Questi sono diventati subito quartieri degradati perchè ivi sono state concentrate in massima parte famiglie povere,senza strumenti culturali adeguati,sdradicati dal loro humus familiare ,dalle loro abitudini ...Ricordo di avere visto ,con i miei occhi ,a Torino i pomodori piantati nelle vasche da bagno ,come ascensori distrutti dopo due mesi . Si sono creati i quartieri " ghetto " ove le famiglie povere ,ma indigene, non volevano andare ad abitare .
A Savona ,ancora a metà degli anni'70 ,le agenzie immobiliari ti proponevano dei bei alloggi ,ma poi aggiungevano sottovoce: però è in piazzale Moroni ...Io nel 1975 ci sono andata poi ad abitare in un alloggio confortevole, in affitto : mai avuto un problema,condominio normalissimo ,vicini tranquilli . Poi con i soci di una cooperativa di lavoratori portuali abbiamo costruito un edificio ,con tanto verde intorno, con i garage, con le sale giochi per i nostri bimbi,sempre in quel quartiere .

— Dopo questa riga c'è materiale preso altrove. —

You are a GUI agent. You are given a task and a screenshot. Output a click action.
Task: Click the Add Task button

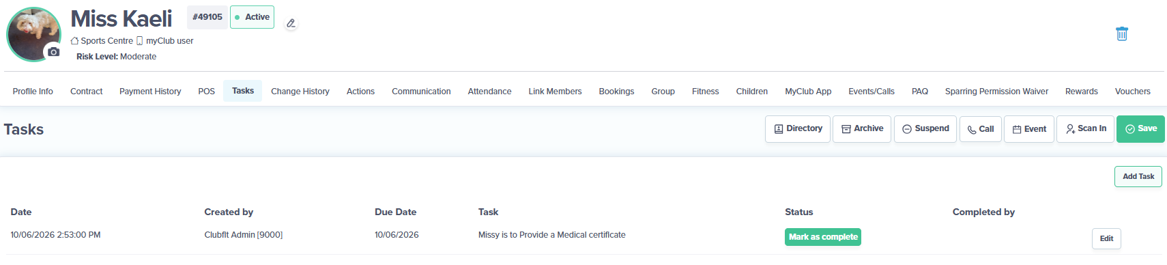(x=1138, y=176)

Ci ho vissuto 14 anni bene ; però la casa era diventata piccola per la mia famiglia e nel 1993 mi sono trasferita altrove : ci ho messo poi 6 anni a venderlo ,proprio perchè era la prevenzione verso il quartiere a frenare gli acquirenti . Oggi il Comune di Savona, con i Contratti di Quartiere. ha avviato una gigantesca operazione di riqualificazione di questa area della città ; al suo interno ci sarà pure l'intervento da 90.000.000 di € delle aree Metametron su progetto dei 5+1 AA. Dopo 20-30 anni ,a popolazione integrata e mista Piazzale Moroni è un quartiere migliore di tanti altri di Savona ,con il suo parco urbano ,con asilo nido e scuola materna e una bella scuola elementare,con luoghi di aggregazione ....è una parte di città .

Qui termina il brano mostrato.